Das Zentrum der Milchstraße beherbergt ein supermassereiches Schwarzes Loch: So steht es in der wissenschaftlichen Literatur. Eine kürzlich veröffentlichte Studie stellt jedoch die wahre Identität von Sagittarius A* in Frage.
Die neue Hypothese beruht auf der Idee, dass Sagittarius A* ein extrem dichter Haufen dunkler Materie sein könnte. Laut einem Forscherteam würde diese dunkle Materie aus ultraleichten Teilchen aus der Familie der Fermionen bestehen, die in der Lage sind, eine vereinte Struktur mit dem Halo dunkler Materie zu bilden, der die Milchstraße umgibt. Auf diese Weise wären das galaktische Zentrum und seine unsichtbare Umgebung eins, was die schnellen Umlaufbahnen naher Sterne und die Dynamik der als G-Quellen bekannten Gasquellen erklären würde.
Das "supermassereiche Schwarze Loch" im Herzen der Milchstraße, Sgr A*, gesehen in polarisiertem Licht. Bildnachweis: EHT Collaboration
Die Daten der Gaia-Mission aus dem Jahr 2022 lieferten präzise Messungen der stellaren Bewegungen am Rande der Galaxie. Die Wissenschaftler entdeckten dort eine Verlangsamung der Rotationskurve, die als Keplersche Abnahme bezeichnet wird.
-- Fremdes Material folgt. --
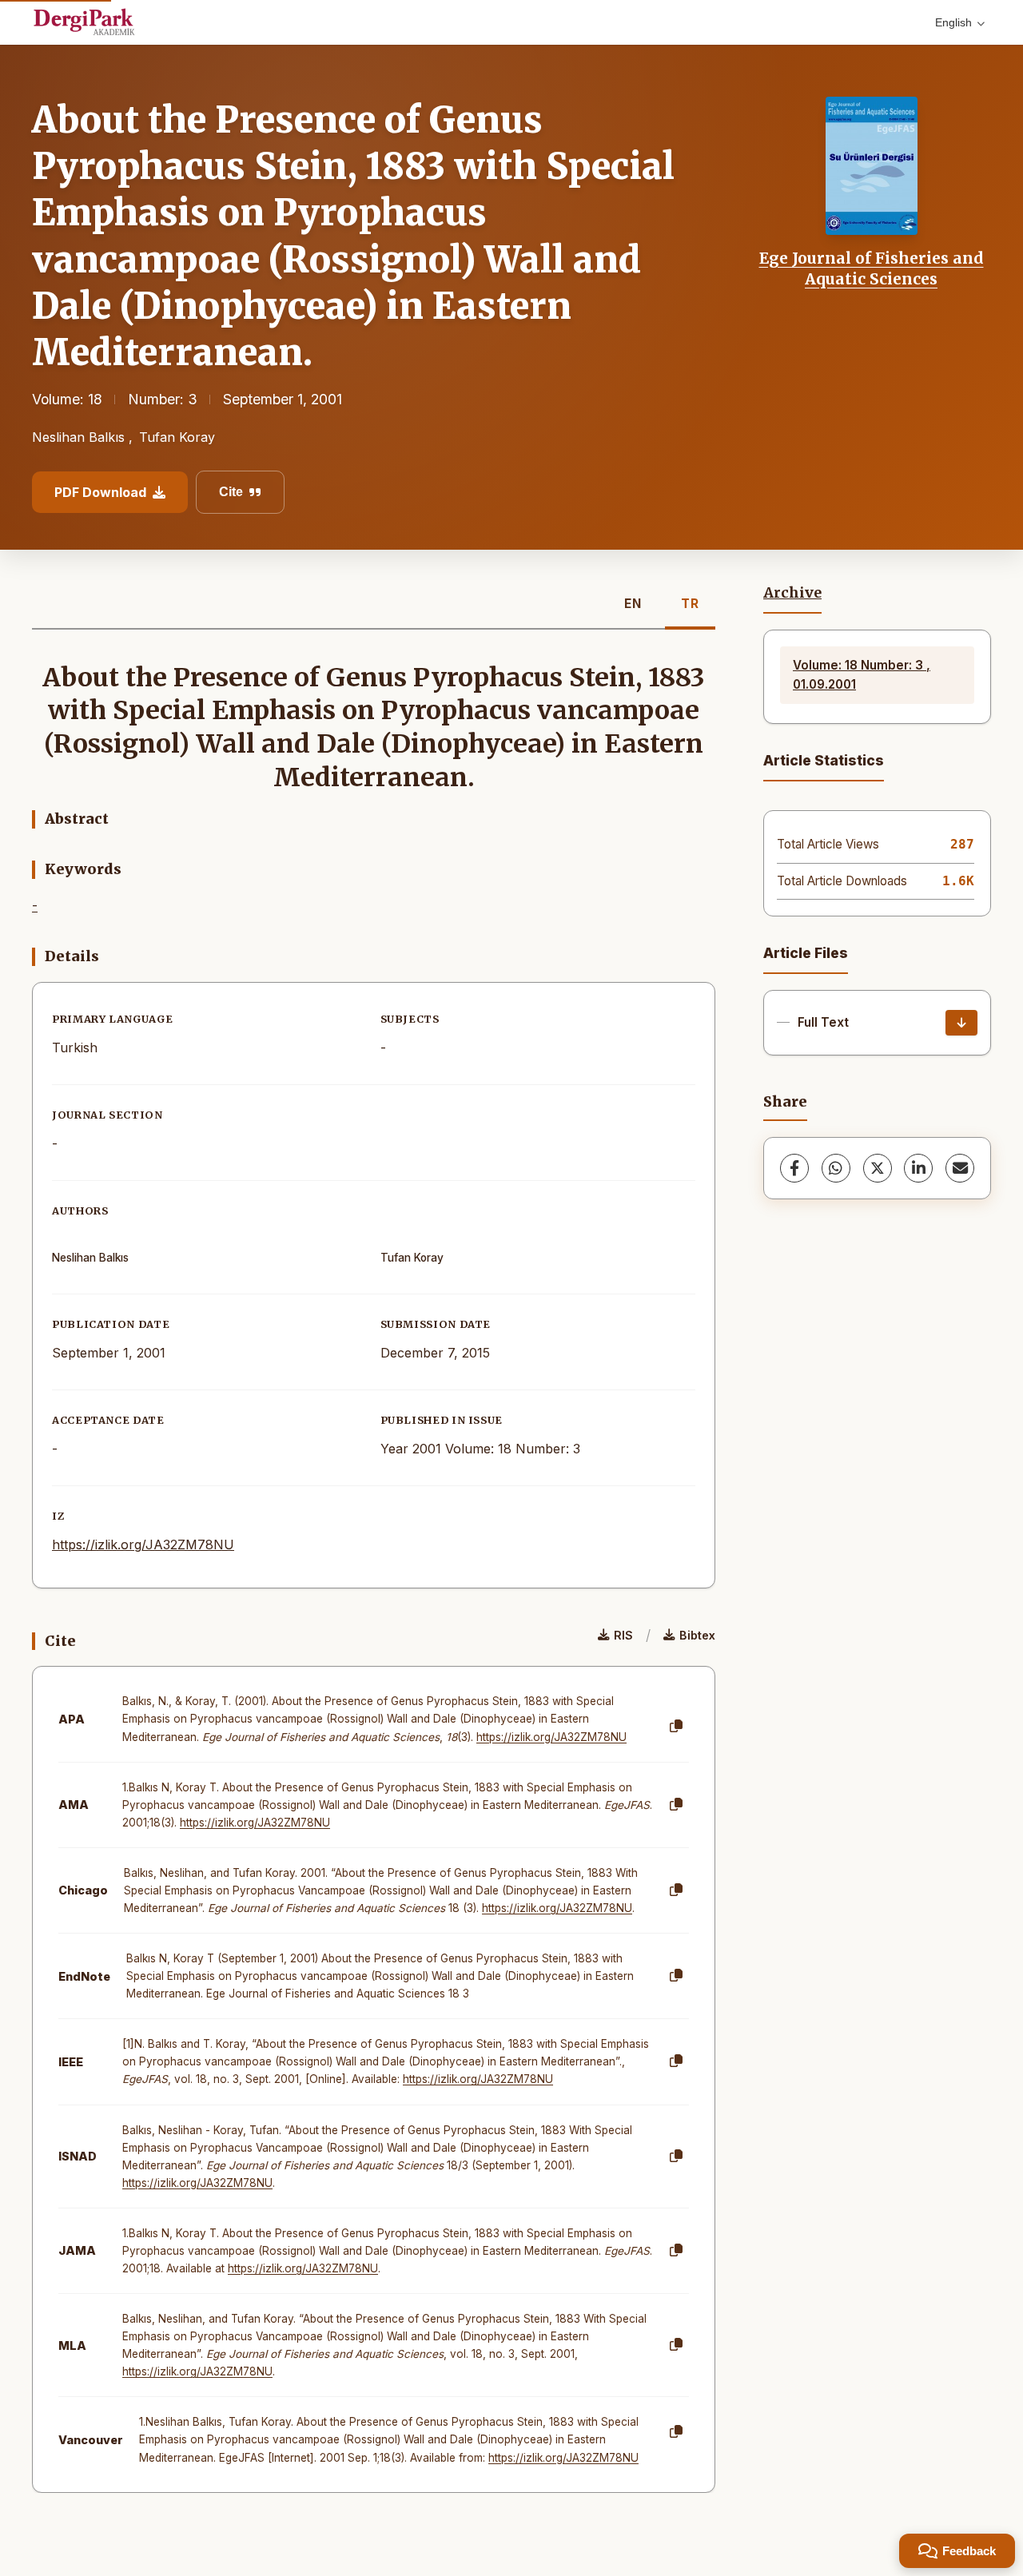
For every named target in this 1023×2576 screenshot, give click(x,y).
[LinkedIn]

Während das Standardmodell der kalten dunklen Materie Schwierigkeiten hat, diese Beobachtung zu erklären, sagt die fermionische dunkle Materie einen kompakteren Halo voraus, der besser dazu passt. Dies bietet einen ersten Hinweis für diesen neuen Vorschlag, der sehr unterschiedliche galaktische Skalen miteinander verbindet.
Das berühmte Bild von Sagittarius A*, das 2022 vom Event Horizon Telescope veröffentlicht wurde, zeigt einen leuchtenden Ring, der eine dunkle Zone im Zentrum der Milchstraße umgibt. Diese als Schatten eines Schwarzen Lochs interpretierte Silhouette könnte auch von einem dichten Kern dunkler Materie stammen. Ein solcher Haufen würde, obwohl unsichtbar, das Licht durch seine Schwerkraft stark ablenken und so ein ähnliches Erscheinungsbild erzeugen, ohne einen Ereignishorizont zu benötigen. Jüngste Simulationen bestätigen diese Möglichkeit und machen das Modell mit den Beobachtungen vereinbar.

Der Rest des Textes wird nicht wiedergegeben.